GIVEN TEXT »
────────

It was a whale of an evacuation. Actually, two.
In what experts said was among the most complex marine mammal rescues ever undertaken, the pair of beluga whales were extricated from an aquarium in the battered city of Kharkiv in eastern Ukraine and transported to Europe’s largest aquarium in Valencia, Spain, on Wednesday morning (Wednesday night NZT).
As Russian aerial bombardments of Kharkiv, Ukraine’s second-largest city, have intensified, the evacuation of Plombir, a 15-year-old male, and Miranda, a 14-year-old female, came just in time, marine mammal experts said.
“If they had continued in Kharkiv, their chances of survival would have been very slim,” said Daniel Garcia-Párraga, director of zoological operations at Oceanogràfic de Valencia, who helped lead the rescue.
Belugas, whose natural habitat is the Arctic, need cold water to survive. The devastation of the power grid in Kharkiv meant that the aquarium there had to rely on generator power, making it challenging to keep the waters cooled.
At the same time, the whales’ diets were halved recently amid shortages of the 60 kilograms of squid, herring, mackerel and other fresh fish the pair needed daily, Garcia-Párraga said. Ukrainian caregivers were even considering using discarded fish from restaurants and markets.
And in recent weeks, bombs exploded close enough to ripple the waters of their home at the NEMO Dolphinarium. As the conditions grew more precarious, the Ukrainians decided the whales required evacuation.
Moving marine mammals can be risky in the best of circumstances. Transporting sick or stressed animals ratchets up the difficulty.
“You’d like to make sure that anybody that gets transported is as healthy as possible,” said Michael Walsh, a veterinarian who leads the marine animal rescue programme at the University of Florida but was not involved in the operation.
In emergencies, he said, “you may not have as much of a choice”.
Dan Ashe, head of the Association of Zoos and Aquariums and the former head of the US Fish and Wildlife Service, said it took “the world’s most elite team of marine mammal experts” to achieve what he said was “likely the most complex marine mammal rescue ever undertaken”.

────────

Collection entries
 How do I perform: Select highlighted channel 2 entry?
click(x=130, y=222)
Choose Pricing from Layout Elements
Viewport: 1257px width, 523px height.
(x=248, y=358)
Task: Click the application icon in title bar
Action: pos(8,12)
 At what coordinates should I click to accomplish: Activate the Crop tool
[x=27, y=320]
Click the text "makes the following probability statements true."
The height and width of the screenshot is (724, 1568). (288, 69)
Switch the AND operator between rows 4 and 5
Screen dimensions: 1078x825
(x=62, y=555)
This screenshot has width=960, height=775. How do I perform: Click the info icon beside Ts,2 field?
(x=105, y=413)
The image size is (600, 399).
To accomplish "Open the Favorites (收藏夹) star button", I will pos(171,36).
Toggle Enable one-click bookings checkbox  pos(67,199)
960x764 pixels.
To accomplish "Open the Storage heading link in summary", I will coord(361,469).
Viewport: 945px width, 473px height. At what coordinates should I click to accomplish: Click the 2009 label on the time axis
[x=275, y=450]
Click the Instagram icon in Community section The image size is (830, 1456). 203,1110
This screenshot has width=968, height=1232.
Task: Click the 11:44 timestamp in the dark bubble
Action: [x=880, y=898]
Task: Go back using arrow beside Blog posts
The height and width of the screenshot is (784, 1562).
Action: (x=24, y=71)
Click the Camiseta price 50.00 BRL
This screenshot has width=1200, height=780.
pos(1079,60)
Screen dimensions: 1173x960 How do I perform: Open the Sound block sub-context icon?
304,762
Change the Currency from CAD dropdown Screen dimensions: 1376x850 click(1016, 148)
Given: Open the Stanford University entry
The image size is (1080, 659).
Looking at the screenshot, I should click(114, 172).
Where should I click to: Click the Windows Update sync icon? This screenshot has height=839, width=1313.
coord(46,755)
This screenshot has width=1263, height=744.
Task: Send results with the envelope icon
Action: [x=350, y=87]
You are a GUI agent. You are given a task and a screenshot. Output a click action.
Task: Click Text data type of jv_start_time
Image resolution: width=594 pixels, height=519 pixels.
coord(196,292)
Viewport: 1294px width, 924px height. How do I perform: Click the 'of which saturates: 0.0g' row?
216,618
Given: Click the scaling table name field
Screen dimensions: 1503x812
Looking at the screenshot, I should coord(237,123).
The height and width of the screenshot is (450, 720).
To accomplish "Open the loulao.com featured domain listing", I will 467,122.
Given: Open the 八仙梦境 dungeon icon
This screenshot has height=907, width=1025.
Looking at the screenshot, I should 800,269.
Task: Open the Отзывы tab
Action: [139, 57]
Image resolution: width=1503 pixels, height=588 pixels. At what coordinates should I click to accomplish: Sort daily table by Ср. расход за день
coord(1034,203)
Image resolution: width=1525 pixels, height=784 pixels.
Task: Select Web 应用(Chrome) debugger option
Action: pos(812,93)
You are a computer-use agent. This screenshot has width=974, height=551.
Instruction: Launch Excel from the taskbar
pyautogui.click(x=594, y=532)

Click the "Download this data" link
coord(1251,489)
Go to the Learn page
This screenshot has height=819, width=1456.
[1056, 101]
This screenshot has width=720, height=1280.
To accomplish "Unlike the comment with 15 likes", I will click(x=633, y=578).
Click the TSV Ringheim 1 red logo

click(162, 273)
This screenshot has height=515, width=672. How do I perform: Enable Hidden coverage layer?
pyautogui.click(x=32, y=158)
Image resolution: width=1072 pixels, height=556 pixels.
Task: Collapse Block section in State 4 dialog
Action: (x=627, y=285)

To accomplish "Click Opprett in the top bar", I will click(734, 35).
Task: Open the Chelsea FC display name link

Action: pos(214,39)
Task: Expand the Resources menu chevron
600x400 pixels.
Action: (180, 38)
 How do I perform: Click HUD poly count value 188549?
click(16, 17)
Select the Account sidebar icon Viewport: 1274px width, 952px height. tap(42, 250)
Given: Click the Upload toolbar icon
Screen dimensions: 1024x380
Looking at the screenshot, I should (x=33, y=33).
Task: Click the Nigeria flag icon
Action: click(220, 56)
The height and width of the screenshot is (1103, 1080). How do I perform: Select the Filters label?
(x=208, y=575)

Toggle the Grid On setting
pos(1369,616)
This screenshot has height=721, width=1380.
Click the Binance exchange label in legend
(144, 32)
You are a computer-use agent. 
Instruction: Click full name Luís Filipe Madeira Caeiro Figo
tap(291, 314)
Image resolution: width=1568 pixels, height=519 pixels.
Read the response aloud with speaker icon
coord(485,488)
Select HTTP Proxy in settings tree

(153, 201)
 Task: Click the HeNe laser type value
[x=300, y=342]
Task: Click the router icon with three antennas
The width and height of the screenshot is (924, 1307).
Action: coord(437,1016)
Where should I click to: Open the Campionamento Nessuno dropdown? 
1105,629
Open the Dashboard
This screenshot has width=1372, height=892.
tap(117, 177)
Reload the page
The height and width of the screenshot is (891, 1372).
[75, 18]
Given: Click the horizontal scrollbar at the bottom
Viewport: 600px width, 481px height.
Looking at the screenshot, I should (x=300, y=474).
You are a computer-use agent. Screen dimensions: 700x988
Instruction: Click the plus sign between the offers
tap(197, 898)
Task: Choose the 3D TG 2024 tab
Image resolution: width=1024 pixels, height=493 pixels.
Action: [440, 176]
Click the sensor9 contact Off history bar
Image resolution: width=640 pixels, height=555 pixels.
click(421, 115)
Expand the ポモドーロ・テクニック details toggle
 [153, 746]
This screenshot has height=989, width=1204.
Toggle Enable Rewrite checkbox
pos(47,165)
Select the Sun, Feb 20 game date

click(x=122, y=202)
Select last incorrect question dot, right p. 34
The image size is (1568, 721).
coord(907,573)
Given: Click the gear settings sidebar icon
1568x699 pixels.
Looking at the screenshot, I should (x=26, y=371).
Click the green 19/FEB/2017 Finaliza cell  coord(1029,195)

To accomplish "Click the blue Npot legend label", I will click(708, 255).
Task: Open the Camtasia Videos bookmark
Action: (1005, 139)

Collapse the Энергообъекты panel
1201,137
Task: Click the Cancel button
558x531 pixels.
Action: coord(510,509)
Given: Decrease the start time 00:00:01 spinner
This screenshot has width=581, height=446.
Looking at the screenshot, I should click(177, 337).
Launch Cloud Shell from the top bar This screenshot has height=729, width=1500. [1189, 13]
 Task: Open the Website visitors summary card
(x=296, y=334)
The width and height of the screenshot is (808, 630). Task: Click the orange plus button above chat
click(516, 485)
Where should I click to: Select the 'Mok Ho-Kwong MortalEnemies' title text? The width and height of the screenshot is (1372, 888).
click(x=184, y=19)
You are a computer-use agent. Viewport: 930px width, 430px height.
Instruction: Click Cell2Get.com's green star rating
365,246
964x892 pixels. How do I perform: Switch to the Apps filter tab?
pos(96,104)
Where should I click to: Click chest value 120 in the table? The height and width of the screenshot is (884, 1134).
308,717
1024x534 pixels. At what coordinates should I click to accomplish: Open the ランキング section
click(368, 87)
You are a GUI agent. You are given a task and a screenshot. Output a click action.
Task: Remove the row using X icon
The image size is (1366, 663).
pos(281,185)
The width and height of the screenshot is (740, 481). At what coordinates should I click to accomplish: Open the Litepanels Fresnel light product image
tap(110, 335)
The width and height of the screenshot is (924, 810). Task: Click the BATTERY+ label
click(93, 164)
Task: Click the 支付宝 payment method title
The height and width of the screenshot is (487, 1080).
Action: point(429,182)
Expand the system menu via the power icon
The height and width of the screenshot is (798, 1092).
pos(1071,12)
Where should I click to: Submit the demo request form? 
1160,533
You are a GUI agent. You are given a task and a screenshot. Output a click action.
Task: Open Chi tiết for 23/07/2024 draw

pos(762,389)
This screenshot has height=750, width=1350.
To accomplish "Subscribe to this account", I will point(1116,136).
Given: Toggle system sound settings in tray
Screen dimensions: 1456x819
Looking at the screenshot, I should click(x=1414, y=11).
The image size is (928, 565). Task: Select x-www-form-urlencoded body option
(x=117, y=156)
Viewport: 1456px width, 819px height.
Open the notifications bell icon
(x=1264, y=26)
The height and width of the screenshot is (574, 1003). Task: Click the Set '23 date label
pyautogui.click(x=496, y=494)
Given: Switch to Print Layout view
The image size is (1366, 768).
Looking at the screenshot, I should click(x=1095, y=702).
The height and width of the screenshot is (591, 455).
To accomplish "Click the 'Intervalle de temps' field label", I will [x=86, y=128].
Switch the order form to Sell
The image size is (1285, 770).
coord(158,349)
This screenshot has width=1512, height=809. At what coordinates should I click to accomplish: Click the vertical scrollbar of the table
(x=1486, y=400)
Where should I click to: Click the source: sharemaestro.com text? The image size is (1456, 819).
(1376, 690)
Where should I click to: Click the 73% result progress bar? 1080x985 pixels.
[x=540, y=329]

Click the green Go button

────────

DIRECTIONS »
A – From the beluga rescue article, set down word for word the part that begins with the words "Belugas, whose natural" and ends with "up the difficulty.".
B – Restate the paragraph of the beluga rescue article that begins "At the same time, the whales’ diets were halved" as a short bulleted list that keeps its main facts.
C – Continue the beluga rescue article from its final sentence, the quote from Dan Ashe.

RESPONSES PER TASK »
A –
Belugas, whose natural habitat is the Arctic, need cold water to survive. The devastation of the power grid in Kharkiv meant that the aquarium there had to rely on generator power, making it challenging to keep the waters cooled.
At the same time, the whales’ diets were halved recently amid shortages of the 60 kilograms of squid, herring, mackerel and other fresh fish the pair needed daily, Garcia-Párraga said. Ukrainian caregivers were even considering using discarded fish from restaurants and markets.
And in recent weeks, bombs exploded close enough to ripple the waters of their home at the NEMO Dolphinarium. As the conditions grew more precarious, the Ukrainians decided the whales required evacuation.
Moving marine mammals can be risky in the best of circumstances. Transporting sick or stressed animals ratchets up the difficulty.

B –
- The whales' diets were recently cut in half, according to Garcia-Párraga.
- The cause was shortages of the 60 kilograms of squid, herring, mackerel and other fresh fish the pair needed each day.
- Ukrainian caregivers were even considering feeding them discarded fish from restaurants and markets.

C –
Specialists from Oceanogràfic de Valencia, Georgia Aquarium in Atlanta and SeaWorld all assisted the Ukrainians in the operation, a 36-hour journey over more than 3000 kilometres that started on Monday evening and was completed just before dawn on Wednesday.
Kharkiv might seem an unlikely spot for belugas. But more than 3500 cetaceans — a group of animals that includes whales, dolphins and porpoises — live in captivity globally, said Lori Marino, an expert on cetacean intelligence and captive animal welfare. “I’m not surprised to find captive cetaceans anywhere,” she said in an email.
Marino, who is also the president of the Whale Sanctuary Project, said cetaceans should not be kept in captivity.
“But if they are, we have a moral duty to keep them out of harm’s way,” she said.
The NEMO Dolphinariums, which operate in several locations across Ukraine, have repeatedly faced accusations of animal abuse. UAnimals, an animal rights group that has evacuated thousands of animals since Russia’s invasion, issued a scathing report this year on the dolphinariums.
Olga Chevganiuk, head of the international department for the group, said the dolphinariums “must be banned in Ukraine right now”.
Natalia Gozak, a wildlife rescue field officer at the International Fund for Animal Welfare who works in Ukraine, said that while the rescue was welcome, the whales should never have been in Kharkiv, noting that there were signs that NEMO had illegally obtained some animals from the wild.
“They catch marine mammals and use them — train and use them for entertainment,” she said. “That’s definitely not OK.”
The operators of the NEMO facilities have denied charges of cruelty.
While some seals, dolphins and sea lions were evacuated from the facility, the dolphinarium in Kharkiv is still open. Even though air-raid alerts there can last for more than 16 hours a day, it has dolphin shows.
But as the bombardment of the city intensified, the challenges of caring for the belugas were too great.
Dennis Christen, senior director of animal well-being and behaviour at Georgia Aquarium, who met the whales after they had crossed from Ukraine into Moldova, said in an interview that “the complexities of this evacuation were immense” and that rescuers had worked for weeks to prepare.
Christen and Garcia-Párraga both said the rescue would have been impossible if one of the world’s leading beluga whale experts had not lived in Kharkiv.
That expert, Olga Shpak, abandoned her research the day Russia invaded and moved to Kharkiv to help in the war, working with Assist Ukraine, a charity assisting soldiers and civilians at the front.
Reached by phone as she was driving across eastern Ukraine, Shpak said she was aware of the whales’ plight in Kharkiv when the war had started, but with Russian forces pressing against the city, evacuation was not feasible.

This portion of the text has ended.